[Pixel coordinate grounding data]

——

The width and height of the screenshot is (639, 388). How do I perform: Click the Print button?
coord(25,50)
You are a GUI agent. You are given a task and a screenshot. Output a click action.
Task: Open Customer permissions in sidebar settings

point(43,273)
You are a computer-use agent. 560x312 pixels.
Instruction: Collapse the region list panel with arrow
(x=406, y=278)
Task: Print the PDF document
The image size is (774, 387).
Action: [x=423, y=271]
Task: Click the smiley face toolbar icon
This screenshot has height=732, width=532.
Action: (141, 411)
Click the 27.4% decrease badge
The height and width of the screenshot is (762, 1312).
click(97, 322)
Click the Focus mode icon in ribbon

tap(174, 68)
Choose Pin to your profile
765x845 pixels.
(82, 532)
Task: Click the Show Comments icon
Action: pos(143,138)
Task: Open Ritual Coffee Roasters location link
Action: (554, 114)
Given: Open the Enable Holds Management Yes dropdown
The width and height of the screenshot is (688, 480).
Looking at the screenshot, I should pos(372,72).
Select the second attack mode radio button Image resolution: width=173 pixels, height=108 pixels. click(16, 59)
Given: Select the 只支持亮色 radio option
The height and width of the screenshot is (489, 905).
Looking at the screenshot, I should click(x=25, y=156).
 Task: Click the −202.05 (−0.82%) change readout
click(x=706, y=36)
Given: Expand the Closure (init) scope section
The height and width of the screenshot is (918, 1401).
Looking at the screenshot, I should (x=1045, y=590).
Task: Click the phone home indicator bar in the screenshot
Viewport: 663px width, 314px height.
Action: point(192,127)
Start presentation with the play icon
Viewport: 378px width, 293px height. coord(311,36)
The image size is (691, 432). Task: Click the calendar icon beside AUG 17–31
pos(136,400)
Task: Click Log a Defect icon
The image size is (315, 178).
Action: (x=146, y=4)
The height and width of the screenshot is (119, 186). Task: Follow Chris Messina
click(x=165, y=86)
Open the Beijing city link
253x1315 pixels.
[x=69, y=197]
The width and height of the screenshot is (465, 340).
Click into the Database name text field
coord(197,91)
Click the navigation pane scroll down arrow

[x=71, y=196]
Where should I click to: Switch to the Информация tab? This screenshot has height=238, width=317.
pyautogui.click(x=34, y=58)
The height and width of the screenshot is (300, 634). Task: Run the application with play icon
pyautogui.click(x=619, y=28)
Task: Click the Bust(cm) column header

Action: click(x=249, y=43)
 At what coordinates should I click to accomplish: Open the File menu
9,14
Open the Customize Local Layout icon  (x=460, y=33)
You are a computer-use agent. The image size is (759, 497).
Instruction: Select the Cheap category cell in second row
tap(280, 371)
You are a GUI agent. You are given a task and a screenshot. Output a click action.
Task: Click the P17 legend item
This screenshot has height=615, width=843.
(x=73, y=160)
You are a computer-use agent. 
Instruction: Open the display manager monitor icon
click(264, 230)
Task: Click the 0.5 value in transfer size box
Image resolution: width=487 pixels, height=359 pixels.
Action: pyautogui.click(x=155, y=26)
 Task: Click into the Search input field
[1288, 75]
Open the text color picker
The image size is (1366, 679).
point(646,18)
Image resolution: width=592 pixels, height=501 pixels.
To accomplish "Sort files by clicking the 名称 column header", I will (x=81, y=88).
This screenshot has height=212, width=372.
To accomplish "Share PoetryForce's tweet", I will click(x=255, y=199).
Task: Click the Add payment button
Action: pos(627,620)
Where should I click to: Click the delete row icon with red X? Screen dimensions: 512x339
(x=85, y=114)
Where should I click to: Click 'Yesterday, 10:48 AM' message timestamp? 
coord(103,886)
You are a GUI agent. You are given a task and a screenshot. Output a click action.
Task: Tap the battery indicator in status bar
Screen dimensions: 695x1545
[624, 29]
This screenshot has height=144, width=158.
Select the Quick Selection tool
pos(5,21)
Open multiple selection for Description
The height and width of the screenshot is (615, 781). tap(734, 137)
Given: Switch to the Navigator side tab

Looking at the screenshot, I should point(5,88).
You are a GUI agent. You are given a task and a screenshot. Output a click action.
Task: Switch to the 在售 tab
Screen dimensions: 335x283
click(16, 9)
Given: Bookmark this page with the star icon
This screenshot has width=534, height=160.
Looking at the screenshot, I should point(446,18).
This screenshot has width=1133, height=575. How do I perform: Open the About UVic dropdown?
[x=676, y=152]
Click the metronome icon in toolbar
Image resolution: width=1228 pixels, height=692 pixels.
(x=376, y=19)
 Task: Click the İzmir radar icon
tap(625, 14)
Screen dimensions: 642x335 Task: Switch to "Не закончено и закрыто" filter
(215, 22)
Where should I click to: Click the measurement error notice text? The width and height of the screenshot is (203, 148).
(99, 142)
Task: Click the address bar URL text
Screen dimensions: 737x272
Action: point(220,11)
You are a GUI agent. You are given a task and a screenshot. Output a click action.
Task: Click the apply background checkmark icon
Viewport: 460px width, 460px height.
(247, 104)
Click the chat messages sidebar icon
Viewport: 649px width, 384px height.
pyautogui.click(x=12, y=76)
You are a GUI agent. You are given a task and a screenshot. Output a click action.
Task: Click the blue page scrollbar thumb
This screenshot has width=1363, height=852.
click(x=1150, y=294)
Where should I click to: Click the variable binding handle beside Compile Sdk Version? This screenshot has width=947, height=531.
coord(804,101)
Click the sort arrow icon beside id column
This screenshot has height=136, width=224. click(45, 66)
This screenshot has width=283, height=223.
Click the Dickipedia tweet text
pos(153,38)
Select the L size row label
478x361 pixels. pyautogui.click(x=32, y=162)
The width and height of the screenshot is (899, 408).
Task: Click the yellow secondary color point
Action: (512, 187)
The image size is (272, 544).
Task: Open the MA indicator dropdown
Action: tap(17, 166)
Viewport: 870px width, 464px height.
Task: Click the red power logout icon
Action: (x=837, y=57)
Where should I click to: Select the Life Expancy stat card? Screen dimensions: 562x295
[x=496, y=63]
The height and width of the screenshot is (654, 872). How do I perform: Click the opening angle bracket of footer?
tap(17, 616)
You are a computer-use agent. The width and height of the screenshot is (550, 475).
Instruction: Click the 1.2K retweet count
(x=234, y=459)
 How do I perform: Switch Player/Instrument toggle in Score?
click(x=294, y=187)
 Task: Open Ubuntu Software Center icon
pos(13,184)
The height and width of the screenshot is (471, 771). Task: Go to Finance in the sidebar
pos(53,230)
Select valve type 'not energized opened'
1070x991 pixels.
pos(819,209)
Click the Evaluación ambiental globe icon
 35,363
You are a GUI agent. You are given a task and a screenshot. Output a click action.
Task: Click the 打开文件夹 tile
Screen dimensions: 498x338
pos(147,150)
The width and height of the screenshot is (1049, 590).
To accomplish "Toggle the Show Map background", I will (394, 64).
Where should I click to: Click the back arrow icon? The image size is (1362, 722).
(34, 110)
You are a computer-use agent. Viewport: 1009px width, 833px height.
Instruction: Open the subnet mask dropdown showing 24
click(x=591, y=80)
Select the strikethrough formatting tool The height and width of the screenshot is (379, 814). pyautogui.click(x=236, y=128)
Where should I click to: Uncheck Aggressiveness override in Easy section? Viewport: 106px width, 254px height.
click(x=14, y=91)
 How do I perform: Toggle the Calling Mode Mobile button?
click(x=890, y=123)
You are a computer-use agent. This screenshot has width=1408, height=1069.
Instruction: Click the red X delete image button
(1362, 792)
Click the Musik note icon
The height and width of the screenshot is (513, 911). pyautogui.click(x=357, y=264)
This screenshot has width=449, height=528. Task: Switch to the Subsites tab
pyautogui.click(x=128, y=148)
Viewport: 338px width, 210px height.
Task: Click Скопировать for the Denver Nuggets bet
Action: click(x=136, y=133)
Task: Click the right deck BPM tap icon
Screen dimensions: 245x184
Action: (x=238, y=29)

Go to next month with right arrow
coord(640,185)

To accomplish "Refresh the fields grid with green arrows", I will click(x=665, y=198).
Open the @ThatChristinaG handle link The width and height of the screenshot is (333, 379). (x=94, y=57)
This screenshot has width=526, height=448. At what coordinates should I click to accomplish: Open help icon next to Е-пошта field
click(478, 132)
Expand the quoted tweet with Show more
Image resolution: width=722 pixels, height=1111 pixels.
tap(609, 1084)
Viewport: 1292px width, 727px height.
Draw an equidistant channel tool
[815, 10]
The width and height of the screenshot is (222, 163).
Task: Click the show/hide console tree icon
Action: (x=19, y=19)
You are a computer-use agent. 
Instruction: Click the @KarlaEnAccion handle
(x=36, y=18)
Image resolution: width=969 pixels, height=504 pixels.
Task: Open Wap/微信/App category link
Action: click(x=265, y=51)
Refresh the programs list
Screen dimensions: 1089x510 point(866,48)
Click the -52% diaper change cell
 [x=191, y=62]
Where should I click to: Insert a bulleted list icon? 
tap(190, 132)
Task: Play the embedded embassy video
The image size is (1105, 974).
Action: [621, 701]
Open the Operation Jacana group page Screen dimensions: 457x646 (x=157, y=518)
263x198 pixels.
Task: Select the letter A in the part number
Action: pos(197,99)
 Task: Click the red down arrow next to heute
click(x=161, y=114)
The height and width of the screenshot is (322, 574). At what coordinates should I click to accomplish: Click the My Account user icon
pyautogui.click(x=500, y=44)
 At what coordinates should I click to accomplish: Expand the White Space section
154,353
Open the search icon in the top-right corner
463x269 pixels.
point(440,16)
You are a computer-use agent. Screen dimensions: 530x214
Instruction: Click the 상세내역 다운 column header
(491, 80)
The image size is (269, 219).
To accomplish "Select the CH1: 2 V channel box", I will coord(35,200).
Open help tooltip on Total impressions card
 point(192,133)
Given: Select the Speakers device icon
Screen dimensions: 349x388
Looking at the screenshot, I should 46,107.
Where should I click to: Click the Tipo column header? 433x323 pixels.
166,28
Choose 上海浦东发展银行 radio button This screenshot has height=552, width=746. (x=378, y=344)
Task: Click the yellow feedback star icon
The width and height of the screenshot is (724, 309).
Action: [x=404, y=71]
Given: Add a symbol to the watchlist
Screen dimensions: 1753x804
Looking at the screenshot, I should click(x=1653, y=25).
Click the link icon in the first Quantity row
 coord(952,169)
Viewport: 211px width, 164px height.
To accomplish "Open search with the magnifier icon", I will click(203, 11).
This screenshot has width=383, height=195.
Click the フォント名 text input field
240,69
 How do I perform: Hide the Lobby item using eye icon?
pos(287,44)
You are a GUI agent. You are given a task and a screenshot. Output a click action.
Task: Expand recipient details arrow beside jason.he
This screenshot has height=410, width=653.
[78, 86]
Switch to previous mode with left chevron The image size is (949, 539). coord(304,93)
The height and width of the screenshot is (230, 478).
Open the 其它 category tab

——

→ WORK REQUEST:
A single number is the answer: the count of lines above that include the string "radio".

→ ANSWER BELOW:
3